* Goal:
Which lines in the data below contain the word "Open"? Copy each of them.

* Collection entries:
** BEGIN **
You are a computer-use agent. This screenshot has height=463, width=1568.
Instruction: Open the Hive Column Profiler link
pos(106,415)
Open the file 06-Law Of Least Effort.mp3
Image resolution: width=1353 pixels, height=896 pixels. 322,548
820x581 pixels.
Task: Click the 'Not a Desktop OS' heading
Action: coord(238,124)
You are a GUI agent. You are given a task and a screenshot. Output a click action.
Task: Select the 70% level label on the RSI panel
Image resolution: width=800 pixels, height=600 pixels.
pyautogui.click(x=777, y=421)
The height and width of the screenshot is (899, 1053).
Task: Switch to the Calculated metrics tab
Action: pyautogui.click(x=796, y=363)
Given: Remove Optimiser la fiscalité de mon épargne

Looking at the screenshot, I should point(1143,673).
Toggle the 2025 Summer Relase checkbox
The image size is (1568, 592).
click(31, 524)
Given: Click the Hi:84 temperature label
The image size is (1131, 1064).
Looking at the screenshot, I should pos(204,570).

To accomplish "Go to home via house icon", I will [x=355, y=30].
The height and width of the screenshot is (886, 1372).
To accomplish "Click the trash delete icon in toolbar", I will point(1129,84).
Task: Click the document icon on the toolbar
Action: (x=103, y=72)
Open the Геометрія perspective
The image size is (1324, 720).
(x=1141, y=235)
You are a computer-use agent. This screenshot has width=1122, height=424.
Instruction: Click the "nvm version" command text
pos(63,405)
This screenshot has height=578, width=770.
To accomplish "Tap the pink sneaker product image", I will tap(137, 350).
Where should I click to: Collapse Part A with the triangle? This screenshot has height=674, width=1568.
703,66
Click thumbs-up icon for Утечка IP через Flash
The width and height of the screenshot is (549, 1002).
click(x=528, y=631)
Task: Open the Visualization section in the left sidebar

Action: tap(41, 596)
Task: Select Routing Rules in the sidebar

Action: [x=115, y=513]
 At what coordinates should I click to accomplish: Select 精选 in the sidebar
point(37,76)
** END **
* The result:
Instruction: Open the Hive Column Profiler link
Open the file 06-Law Of Least Effort.mp3
Open the Геометрія perspective
Task: Open the Visualization section in the left sidebar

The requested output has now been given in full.